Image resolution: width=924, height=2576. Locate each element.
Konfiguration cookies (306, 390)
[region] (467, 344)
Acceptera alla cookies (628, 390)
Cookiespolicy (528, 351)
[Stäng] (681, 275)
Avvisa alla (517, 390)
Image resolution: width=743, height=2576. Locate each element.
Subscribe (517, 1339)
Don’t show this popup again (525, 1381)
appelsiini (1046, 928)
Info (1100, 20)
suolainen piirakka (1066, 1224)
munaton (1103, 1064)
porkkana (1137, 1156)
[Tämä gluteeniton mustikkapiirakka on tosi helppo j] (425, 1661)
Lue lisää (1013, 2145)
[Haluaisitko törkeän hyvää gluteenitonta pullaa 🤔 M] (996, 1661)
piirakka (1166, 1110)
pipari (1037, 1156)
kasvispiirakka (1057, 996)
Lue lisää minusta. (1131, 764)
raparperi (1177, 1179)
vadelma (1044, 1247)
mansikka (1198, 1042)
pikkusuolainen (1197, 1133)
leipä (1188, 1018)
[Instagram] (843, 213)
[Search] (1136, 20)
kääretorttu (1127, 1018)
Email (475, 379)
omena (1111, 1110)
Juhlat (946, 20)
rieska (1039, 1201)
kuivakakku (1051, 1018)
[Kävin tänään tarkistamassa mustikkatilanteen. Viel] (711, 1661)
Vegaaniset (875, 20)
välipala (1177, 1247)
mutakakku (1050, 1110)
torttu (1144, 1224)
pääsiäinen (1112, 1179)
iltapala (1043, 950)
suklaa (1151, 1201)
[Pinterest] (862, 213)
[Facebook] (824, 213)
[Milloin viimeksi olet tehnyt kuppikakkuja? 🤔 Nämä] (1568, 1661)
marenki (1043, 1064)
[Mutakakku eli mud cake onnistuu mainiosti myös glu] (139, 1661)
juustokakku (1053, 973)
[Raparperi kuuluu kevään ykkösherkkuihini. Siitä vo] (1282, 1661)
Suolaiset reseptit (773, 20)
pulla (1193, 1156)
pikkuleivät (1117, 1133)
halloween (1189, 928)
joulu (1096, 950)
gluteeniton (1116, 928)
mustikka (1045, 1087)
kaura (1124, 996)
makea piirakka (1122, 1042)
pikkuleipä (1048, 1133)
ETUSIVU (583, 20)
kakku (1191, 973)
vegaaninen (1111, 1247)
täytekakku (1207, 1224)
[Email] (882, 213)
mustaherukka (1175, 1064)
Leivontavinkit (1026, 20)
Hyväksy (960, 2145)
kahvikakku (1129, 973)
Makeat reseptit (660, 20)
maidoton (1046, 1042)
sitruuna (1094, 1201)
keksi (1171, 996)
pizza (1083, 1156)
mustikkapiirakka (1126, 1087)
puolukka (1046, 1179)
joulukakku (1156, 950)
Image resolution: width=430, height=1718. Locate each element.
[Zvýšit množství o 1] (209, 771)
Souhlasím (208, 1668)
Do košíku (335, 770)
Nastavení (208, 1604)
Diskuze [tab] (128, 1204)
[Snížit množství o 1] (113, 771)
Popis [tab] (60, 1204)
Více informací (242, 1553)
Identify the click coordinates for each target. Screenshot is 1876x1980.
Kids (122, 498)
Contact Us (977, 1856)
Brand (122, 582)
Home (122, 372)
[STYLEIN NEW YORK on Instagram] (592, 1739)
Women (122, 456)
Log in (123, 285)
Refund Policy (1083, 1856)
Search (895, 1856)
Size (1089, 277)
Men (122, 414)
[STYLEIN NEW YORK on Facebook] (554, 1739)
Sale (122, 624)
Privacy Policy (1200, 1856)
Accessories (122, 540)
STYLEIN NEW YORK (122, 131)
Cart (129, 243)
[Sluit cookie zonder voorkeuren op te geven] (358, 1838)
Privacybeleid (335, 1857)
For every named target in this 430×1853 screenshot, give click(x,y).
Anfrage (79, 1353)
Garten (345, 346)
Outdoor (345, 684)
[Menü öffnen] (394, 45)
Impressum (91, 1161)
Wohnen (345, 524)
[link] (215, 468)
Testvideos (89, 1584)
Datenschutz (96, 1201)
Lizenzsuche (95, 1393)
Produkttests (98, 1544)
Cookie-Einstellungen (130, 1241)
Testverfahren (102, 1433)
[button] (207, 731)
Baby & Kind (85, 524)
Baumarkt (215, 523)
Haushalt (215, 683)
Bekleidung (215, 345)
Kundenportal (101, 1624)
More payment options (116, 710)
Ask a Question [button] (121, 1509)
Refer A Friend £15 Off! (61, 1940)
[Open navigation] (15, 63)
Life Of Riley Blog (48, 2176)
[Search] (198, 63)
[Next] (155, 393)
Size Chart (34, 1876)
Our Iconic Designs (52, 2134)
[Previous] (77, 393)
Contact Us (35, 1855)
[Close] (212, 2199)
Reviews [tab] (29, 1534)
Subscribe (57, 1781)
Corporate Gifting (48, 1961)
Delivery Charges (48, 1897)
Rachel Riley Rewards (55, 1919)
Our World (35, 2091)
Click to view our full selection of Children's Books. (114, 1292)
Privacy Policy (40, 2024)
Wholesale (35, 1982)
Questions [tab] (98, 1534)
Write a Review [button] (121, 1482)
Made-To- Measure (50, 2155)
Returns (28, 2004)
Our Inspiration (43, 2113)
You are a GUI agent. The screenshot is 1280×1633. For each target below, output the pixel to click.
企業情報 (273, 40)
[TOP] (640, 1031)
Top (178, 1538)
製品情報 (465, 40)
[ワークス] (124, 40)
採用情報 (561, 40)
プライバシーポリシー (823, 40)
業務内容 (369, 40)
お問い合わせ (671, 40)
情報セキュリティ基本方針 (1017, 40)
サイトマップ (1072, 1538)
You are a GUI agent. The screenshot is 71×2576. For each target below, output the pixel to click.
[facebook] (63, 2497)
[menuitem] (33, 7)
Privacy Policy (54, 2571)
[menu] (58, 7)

************

Exercise details »
Copy out every line from the one containing "製品情報 (465, 40)" to the end of the material, both ends included.

Exercise answer »
製品情報 (465, 40)
[ワークス] (124, 40)
採用情報 (561, 40)
プライバシーポリシー (823, 40)
業務内容 (369, 40)
お問い合わせ (671, 40)
情報セキュリティ基本方針 (1017, 40)
サイトマップ (1072, 1538)
You are a GUI agent. The screenshot is 71×2576. For each target below, output the pixel to click.
[facebook] (63, 2497)
[menuitem] (33, 7)
Privacy Policy (54, 2571)
[menu] (58, 7)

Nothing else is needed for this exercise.